As per section 154 of the Companies Act 2006, all companies functioning in UK needs to have at least one director. In case of public companies the minimum number of directors has to be two. The reason behind this is that companies are artificial legal entities. They do not have the capacity of working all by themselves (Lan and Heracleous, 2010). Thus they need to function with the help of other individuals. Thus the directors of the company are individuals who are legally entitled to manage the matters and affairs of the corporation by representing the owners. Thus it can be said that directors act as agents of the owners of the company. The law of agency is applicable on the role of the directors. This is applicable even in the case of small private enterprises that have few shareholders (Schaffer et al., 2011). In such companies there has to be at least one director even if the director and the shareholder is the same individual. In such cases law makes a distinction in between shareholder’s interest of the owner of the company and the duties of the directors as person takes decisions on the behalf of the owner. As per the Companies Act 2006, every limited company is required to hire directors. The directors of a company are those individuals who take maximum decision regarding the affairs and issues of the company. There is no specific definition of directors under the Act. The closes explanation of a director is found in section 250 of the Companies Act 2006. It says that a director includes any individual who occupies the position of a director. Thus, in order to determine whether a person has been director of a company certain aspects have to be taken into consideration (Horrigan, 2010). It has to be taken into account whether the director has been duly appointed. The director has to be registered by following prescribed procedures. Most importantly it has to be determined whether the directors have been exercising their legal functions and have been part as a full member of the decision making process which director make on a regular basis.
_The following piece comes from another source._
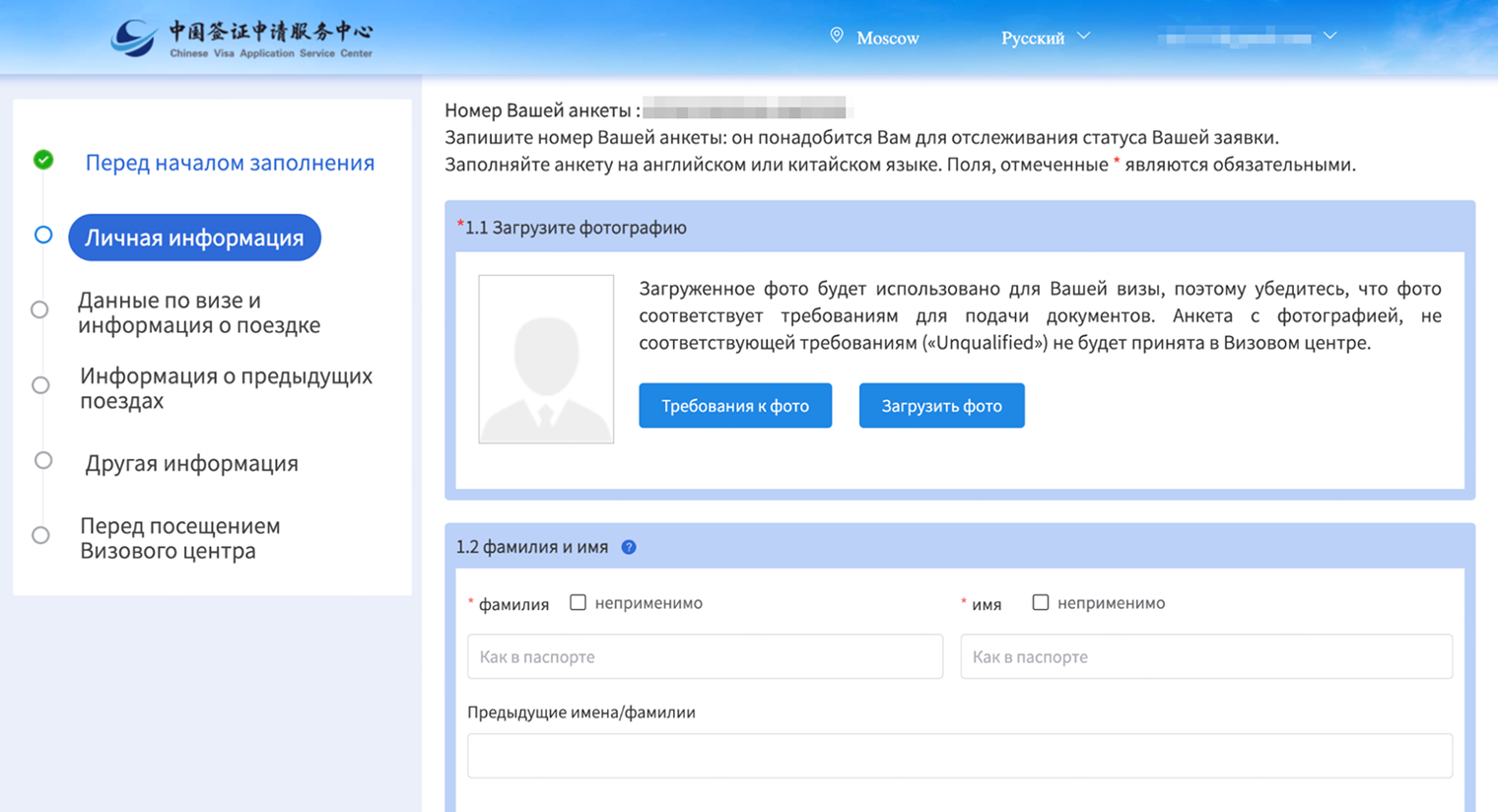1498x812 pixels.
Task: Click the green checkmark for completed step
Action: tap(42, 161)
It has always been considered that directors be treated as fiduciaries. A fiduciary refers to a person who has agreed to act for or on behalf of other person with respect to certain issues involving a relationship of confidence and trust. This can be seen in the case of Bristol and West Building Society v Mathew (1998) Ch 1. Thus directors are facing the same obligations which come out of the relation of confidence and trust as those put on professional advisers and trustees. The directors are supposed to act in a bona fide manner in the best interests of the individuals on whose behalf he is working (Newburn and Stanko, 2013). The directors should not misuse their position and trust that has been put on them. Some of the fiduciary duties will be discussed that the directors hold.
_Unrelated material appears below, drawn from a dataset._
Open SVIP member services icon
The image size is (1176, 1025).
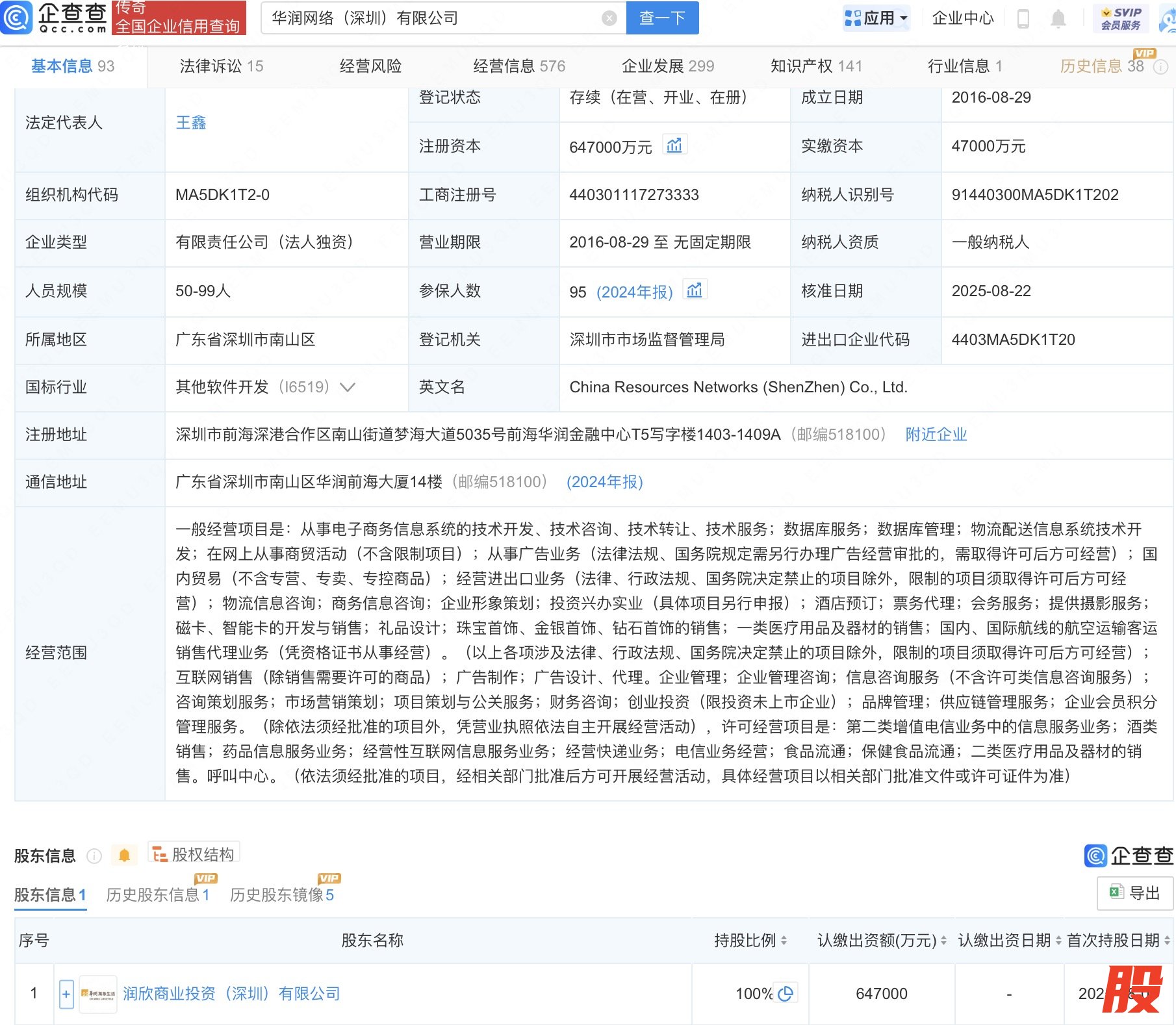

Duty of the directors to act within their powers

Advantages and Disadvantages of these forms of business organization

This duty has been discussed within section 171 of the Companies Act 2006. Under this section directors are supposed to act as per the constitution of the company. They should use and exercise their powers only for the purpose for which they have been reposed. Under section 171 (a) of the Act, the directors of the company have to adhere to all directions of organising company’s affairs and administering those which are mentioned in the constitution of the company (Knepper et al., 2016). They also have to adhere and comply with any kind of restrictions or limitations which are contained within the constitution regarding the activities which the company can get involved into. Thus it is important that the directors of the company should make themselves adept with the provisions and rules of their constitution (Richardson, 2011). According to section 171 (b) of the Companies Act 2006, there is a common law rule with respect to directors that their powers should be exercised only for the purpose for which they are provided. This rule is more commonly known as the proper purposes doctrine. This doctrine was created by courts to make the directors liable as agents of the company having wide range of powers regarding managing affairs of the company. They have to implement their powers according to the directions of the company who acts as a principal (Casey, 2010). The powers should not be used for any other purpose which is not in consonance with the interests of the company. The courts have struggled to create principles in determining the meaning of proper purpose. This has been seen in the case of Howard Smith Ltd v Ampol Ltd (1974) AC 821.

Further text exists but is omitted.